**Your instructions:**
Could you write out again only the records from the line that contains "Rutschbrett Schwan (29, 577)" through the line that contains "Estado del sistema (7, 737)", swapping "newsstand" for "kiosk" and changing nothing else?

>> BEGIN Record excerpts

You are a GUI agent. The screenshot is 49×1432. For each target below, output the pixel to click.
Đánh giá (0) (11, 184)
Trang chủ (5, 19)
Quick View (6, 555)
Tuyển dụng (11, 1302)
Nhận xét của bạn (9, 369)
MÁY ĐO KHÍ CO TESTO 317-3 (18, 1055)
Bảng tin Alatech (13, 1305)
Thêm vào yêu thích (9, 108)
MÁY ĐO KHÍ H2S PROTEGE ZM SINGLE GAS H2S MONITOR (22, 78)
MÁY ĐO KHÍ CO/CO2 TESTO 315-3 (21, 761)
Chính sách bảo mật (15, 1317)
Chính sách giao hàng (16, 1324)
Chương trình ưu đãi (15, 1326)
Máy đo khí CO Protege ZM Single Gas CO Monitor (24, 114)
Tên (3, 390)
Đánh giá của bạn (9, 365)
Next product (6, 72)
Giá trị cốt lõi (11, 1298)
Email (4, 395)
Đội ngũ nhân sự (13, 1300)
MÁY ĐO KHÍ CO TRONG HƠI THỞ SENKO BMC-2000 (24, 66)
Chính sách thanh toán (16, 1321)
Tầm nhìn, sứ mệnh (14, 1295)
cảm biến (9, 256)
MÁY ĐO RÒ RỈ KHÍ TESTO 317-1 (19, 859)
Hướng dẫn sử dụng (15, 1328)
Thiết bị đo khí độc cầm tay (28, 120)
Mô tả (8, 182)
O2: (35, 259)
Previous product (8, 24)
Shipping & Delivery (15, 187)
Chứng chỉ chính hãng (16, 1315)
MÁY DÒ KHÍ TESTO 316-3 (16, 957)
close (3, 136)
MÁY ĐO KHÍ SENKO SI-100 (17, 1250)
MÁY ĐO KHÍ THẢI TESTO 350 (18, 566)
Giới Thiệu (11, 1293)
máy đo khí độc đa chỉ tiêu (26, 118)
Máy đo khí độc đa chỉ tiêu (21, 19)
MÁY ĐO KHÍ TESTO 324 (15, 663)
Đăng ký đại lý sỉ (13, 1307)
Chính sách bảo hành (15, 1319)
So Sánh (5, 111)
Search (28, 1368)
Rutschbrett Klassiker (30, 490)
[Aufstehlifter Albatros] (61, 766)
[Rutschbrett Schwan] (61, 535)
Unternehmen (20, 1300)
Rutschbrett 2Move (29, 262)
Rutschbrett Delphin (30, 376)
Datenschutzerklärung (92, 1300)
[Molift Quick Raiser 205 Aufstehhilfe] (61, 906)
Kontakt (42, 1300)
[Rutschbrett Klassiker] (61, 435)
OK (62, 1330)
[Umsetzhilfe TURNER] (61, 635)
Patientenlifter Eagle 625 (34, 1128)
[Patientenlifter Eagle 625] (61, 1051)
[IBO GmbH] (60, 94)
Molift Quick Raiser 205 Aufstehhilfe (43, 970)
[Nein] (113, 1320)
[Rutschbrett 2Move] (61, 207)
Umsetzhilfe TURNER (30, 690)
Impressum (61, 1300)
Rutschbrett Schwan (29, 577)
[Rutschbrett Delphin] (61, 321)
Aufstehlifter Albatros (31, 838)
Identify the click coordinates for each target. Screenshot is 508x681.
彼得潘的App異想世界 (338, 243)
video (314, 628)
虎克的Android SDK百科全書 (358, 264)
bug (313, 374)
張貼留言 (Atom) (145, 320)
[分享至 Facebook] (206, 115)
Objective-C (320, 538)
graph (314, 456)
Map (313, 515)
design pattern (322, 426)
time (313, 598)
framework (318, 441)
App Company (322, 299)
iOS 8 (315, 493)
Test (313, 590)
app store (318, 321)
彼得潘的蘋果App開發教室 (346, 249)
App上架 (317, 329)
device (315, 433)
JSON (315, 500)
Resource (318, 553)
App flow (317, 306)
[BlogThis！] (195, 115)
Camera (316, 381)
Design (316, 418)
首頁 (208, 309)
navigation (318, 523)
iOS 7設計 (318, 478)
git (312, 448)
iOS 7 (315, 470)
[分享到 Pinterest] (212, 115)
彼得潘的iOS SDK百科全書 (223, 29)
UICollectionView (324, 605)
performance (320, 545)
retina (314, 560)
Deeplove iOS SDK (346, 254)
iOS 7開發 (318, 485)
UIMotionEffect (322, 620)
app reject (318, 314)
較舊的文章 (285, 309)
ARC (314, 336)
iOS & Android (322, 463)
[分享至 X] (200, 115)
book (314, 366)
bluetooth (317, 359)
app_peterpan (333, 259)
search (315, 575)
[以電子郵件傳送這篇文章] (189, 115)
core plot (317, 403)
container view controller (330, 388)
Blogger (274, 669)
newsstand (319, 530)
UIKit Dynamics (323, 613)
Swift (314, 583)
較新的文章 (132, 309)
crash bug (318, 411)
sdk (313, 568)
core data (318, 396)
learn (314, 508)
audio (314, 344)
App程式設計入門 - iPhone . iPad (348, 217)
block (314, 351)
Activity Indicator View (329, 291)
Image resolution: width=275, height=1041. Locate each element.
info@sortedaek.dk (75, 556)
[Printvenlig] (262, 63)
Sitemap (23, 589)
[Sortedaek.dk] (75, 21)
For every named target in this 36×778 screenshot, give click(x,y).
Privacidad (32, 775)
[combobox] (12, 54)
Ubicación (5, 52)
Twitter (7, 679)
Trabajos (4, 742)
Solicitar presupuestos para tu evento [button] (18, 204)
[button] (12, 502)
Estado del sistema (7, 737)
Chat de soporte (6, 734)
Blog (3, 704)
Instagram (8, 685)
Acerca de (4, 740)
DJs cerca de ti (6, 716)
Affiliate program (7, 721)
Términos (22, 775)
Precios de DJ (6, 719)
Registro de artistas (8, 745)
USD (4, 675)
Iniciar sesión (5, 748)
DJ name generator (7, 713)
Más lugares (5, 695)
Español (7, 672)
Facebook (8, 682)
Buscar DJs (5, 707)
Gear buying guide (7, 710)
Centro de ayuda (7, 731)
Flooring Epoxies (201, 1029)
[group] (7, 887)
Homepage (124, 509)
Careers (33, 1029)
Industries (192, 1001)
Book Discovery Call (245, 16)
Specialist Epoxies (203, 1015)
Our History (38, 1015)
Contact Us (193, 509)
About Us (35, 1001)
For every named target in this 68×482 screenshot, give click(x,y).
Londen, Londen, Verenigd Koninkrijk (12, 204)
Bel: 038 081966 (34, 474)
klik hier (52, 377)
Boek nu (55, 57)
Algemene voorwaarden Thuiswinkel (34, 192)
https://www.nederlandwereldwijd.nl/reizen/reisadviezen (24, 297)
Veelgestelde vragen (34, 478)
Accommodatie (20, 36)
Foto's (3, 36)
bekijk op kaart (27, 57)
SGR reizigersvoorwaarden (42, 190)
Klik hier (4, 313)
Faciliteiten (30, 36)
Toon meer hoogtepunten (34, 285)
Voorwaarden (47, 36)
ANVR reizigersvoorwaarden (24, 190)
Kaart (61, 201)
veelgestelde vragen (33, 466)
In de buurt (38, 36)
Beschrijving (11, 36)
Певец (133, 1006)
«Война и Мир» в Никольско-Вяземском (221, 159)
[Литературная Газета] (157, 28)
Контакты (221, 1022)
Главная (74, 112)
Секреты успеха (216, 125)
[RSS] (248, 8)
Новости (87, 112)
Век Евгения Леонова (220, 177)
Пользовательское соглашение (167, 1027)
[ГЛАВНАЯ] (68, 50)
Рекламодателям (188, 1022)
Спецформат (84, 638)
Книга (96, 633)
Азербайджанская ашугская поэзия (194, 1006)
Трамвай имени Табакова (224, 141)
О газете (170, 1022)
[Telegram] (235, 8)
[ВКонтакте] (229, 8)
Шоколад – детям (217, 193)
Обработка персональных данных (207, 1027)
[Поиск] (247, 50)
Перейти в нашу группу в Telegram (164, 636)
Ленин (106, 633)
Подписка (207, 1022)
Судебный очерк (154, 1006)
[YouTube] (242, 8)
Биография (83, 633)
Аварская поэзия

>> END Record excerpts

**Task result:**
Rutschbrett Schwan (29, 577)
[Rutschbrett Delphin] (61, 321)
Aufstehlifter Albatros (31, 838)
Identify the click coordinates for each target. Screenshot is 508x681.
彼得潘的App異想世界 (338, 243)
video (314, 628)
虎克的Android SDK百科全書 (358, 264)
bug (313, 374)
張貼留言 (Atom) (145, 320)
[分享至 Facebook] (206, 115)
Objective-C (320, 538)
graph (314, 456)
Map (313, 515)
design pattern (322, 426)
time (313, 598)
framework (318, 441)
App Company (322, 299)
iOS 8 (315, 493)
Test (313, 590)
app store (318, 321)
彼得潘的蘋果App開發教室 (346, 249)
App上架 (317, 329)
device (315, 433)
JSON (315, 500)
Resource (318, 553)
App flow (317, 306)
[BlogThis！] (195, 115)
Camera (316, 381)
Design (316, 418)
首頁 (208, 309)
navigation (318, 523)
iOS 7設計 (318, 478)
git (312, 448)
iOS 7 (315, 470)
[分享到 Pinterest] (212, 115)
彼得潘的iOS SDK百科全書 (223, 29)
UICollectionView (324, 605)
performance (320, 545)
retina (314, 560)
Deeplove iOS SDK (346, 254)
iOS 7開發 (318, 485)
UIMotionEffect (322, 620)
app reject (318, 314)
較舊的文章 (285, 309)
ARC (314, 336)
iOS & Android (322, 463)
[分享至 X] (200, 115)
book (314, 366)
bluetooth (317, 359)
app_peterpan (333, 259)
search (315, 575)
[以電子郵件傳送這篇文章] (189, 115)
core plot (317, 403)
container view controller (330, 388)
Blogger (274, 669)
kiosk (319, 530)
UIKit Dynamics (323, 613)
Swift (314, 583)
較新的文章 (132, 309)
crash bug (318, 411)
sdk (313, 568)
core data (318, 396)
learn (314, 508)
audio (314, 344)
App程式設計入門 - iPhone . iPad (348, 217)
block (314, 351)
Activity Indicator View (329, 291)
Image resolution: width=275, height=1041. Locate each element.
info@sortedaek.dk (75, 556)
[Printvenlig] (262, 63)
Sitemap (23, 589)
[Sortedaek.dk] (75, 21)
For every named target in this 36×778 screenshot, give click(x,y).
Privacidad (32, 775)
[combobox] (12, 54)
Ubicación (5, 52)
Twitter (7, 679)
Trabajos (4, 742)
Solicitar presupuestos para tu evento [button] (18, 204)
[button] (12, 502)
Estado del sistema (7, 737)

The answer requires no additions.